Jorge refletiu algum tempo e respondeu:

— Pois bem, prometo emendar-me.

— É de coração?

Jorge hesitou.

— É, disse ele depois de algum tempo.

Não era de coração, mas o bom padre era um homem sincero; acreditava firmemente na sinceridade dos outros.

— Tanto melhor, disse ele. Emende-se, Jorge; verá que ganha com isso. Calcule a alegria que dará a seus pais. Quando me lembra...

O velho suspirou.

— Quando se lembra? repetiu Jorge.

— Quando me lembra, continuou Barroso, que você podia ser hoje um homem feliz ao lado de uma mulher feliz... de uma mulher que o amou...

— Uma mulher? perguntou Jorge. Quem era?

O padre ia a dizer o nome de Clarinha; mas lembrou-se repentinamente o perigo que podia haver nessa declaração, em vista do atual estado da moça.

Calou-se.

— Quem é essa mulher, repetiu Jorge?

O velho levantou-se sem responder.

Jorge olhava para ele e procurava na memória algum vestígio que lhe indicasse a mulher a quem o padre aludia.
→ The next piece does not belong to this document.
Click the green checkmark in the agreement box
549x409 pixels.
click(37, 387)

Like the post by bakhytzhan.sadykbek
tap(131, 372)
Não se lembrou de ninguém. Insistiu com o padre para que lho dissesse.

— De que serviria isso? respondeu o velho sacerdote; o bem que ela lhe podia fazer é já impossível...

— Impossível?

— Sim, impossível.

— Por quê?...

— Porque... morreu.

Jorge não acreditou que a pessoa de quem se tratava houvesse morrido, segundo dizia o padre.

— Mas se morreu, objetou ele, que mal há em dizer-me o nome dela? Espere... trata-se... querem ver... que essa moça é... Clarinha?

O padre abanou a cabeça.

— Não, não me engano, disse consigo o estróina, é ela!
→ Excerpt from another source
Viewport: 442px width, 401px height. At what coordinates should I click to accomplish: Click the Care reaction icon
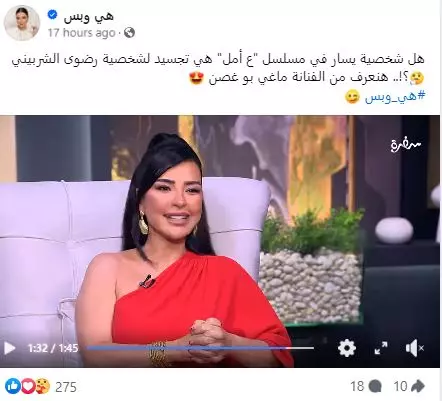click(43, 386)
— Não importa saber quem seja, disse Barroso; voltemos ao nosso ponto; o que lá vai, lá vai. Prometeu-me já emendar-se; está disposto a emendar-se?
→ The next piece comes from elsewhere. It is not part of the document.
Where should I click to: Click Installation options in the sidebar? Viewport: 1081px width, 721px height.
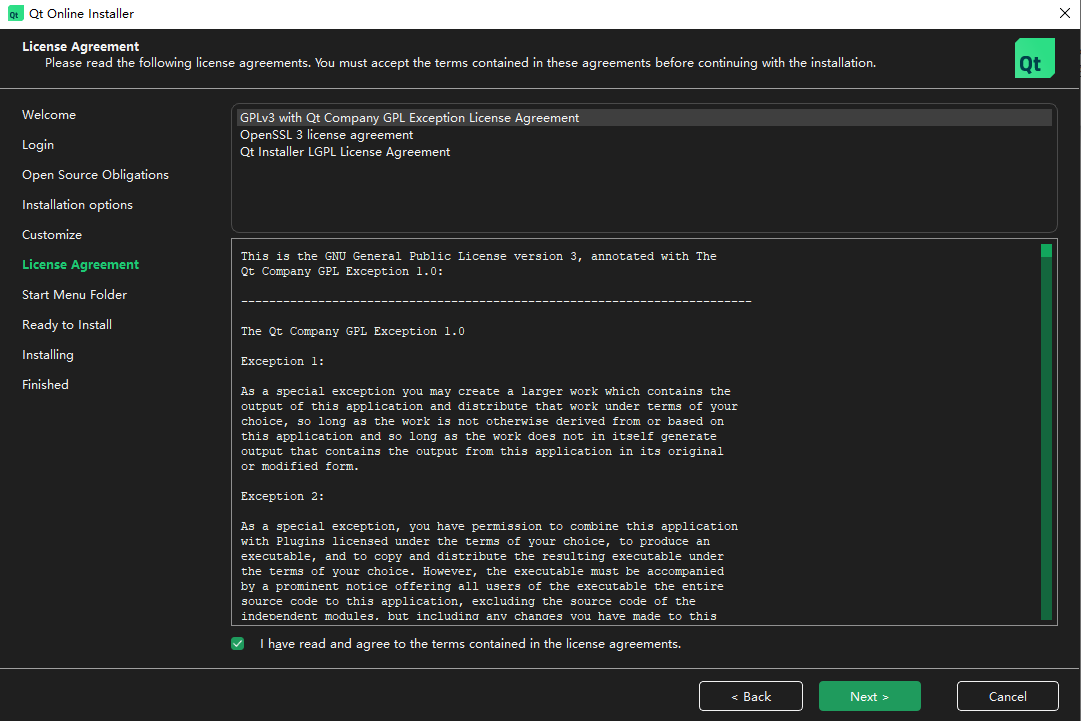[77, 205]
Jorge teve o pudor de não repetir uma promessa que não estava disposto a cumprir; mas estendeu-lhe a mão com um gesto que parecia corresponder à pergunta do padre.

— Deus o ilumine, disse este. Vamos, faça que eu não morra sem o ver reabilitado. Fui eu que o batizei; não me deixe morrer com a idéia de que não pude salvar pela segunda vez uma alma que me foi confiada.

O padre disse estas palavras com paternal brandura, Jorge correspondeu a elas com uma aparência de humildade. Estava ansioso por sair. Despediu-se e saiu.